COVID-19 vaccine manufacturers excluded pregnant and lactating women in their initial trials. As a result, millions of pregnant women are now bearing the brunt of making the impossible “choice” of whether to get the vaccine during pregnancy. In the absence of empirical data from clinical trials, many are currently resorting to social media and online groups where pregnant women share their experiences of getting vaccines, side effects, and how the vaccine affected or did not affect their pregnancies. Nonetheless, trying to establish a reliable trend from thousands of personal anecdotes on social media continues to make many pregnant women anxious, frustrated, and confused about making the most “responsible” decision for them and their fetuses.
The bright side is NIH has recently called for greater inclusion of pregnant and lactating women in COVID-19 vaccine research.
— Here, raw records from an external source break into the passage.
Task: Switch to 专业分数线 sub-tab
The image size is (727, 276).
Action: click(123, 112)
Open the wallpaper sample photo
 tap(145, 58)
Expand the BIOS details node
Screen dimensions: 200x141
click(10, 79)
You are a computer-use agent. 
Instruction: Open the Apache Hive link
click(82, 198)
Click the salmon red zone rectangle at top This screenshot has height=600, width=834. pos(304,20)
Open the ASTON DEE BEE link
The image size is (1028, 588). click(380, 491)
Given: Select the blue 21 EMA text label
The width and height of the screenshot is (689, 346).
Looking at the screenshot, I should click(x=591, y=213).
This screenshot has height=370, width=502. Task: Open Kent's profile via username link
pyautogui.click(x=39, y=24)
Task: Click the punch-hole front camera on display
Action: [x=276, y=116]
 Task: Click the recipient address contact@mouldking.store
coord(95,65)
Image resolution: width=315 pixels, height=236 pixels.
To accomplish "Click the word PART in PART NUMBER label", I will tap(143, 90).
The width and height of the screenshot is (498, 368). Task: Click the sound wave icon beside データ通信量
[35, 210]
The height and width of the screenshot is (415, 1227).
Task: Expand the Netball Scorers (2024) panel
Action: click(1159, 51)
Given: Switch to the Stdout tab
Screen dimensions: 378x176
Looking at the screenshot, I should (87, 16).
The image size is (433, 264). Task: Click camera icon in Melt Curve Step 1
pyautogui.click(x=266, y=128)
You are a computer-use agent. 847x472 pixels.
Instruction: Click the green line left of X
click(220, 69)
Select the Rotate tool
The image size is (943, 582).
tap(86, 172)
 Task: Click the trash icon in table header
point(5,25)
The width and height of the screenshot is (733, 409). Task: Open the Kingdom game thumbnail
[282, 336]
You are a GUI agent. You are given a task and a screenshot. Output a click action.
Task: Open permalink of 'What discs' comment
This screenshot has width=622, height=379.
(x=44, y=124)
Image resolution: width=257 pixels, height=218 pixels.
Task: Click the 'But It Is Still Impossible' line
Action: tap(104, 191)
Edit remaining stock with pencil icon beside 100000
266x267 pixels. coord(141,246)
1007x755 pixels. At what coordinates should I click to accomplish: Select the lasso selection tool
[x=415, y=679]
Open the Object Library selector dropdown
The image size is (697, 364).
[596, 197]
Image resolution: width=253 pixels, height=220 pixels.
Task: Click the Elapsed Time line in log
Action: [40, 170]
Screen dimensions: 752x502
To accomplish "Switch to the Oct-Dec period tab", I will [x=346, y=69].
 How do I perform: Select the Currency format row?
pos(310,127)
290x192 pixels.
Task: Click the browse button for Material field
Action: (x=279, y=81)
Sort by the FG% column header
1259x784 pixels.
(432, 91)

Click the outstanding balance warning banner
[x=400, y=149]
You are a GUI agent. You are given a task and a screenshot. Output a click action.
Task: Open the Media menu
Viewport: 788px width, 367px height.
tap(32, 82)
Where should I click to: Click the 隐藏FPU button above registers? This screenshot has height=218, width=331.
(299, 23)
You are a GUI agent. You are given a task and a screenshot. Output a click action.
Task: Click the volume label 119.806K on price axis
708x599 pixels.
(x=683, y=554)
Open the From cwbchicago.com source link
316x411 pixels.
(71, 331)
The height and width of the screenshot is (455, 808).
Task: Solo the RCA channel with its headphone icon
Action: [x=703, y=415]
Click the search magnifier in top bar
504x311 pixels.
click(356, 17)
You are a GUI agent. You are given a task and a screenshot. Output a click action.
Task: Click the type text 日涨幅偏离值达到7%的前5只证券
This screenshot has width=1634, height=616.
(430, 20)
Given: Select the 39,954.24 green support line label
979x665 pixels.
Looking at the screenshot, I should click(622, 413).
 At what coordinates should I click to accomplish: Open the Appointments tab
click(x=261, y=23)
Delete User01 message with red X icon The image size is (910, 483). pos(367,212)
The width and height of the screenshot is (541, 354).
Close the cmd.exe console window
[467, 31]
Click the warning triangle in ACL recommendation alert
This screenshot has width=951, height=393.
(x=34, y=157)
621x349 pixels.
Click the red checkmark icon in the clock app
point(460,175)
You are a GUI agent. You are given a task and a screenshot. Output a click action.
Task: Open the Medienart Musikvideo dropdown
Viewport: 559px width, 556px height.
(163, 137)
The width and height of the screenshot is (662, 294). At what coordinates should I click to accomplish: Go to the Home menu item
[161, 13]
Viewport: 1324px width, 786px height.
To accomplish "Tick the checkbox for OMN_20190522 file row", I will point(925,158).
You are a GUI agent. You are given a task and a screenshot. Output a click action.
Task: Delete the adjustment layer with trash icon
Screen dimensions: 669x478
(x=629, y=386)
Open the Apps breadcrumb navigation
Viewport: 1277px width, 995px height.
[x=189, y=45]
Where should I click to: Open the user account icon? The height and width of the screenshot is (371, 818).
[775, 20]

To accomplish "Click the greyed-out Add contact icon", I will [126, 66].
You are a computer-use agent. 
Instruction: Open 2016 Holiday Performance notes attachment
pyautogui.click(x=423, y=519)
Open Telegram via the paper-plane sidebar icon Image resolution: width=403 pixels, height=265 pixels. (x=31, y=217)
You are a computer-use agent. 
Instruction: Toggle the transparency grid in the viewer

The campaign for protecting pregnant women through research rather than from research is growing stronger day by day. As of April 6, 2021, 77960 pregnant women reported to CDC after getting their vaccines through the v-safe system, and CDC is currently monitoring 4218 pregnant women who are enrolled in the COVID-19 vaccine pregnancy registry. A recent study published in the American Journal of Obstetrics and Gynecology also reported that mRNA vaccines generate a robust immune response in pregnant and lactating women similar to non-pregnant women, indicating some level of safety of taking mRNA COVID-19 vaccines during pregnancy.
Pregnancy could be a rewarding yet challenging and stressful experience for women. Pregnant women need not the additional burden of dealing with the impossible “choice” of getting the vaccine in the absence of reliable clinical trial data. IRB protocols need to address their paternalistic attitude and they should move away from their stance of protecting women from research and support women through research. The profit-driven big pharmaceutical industries should also be pushed for gathering drug safety data for pregnant women.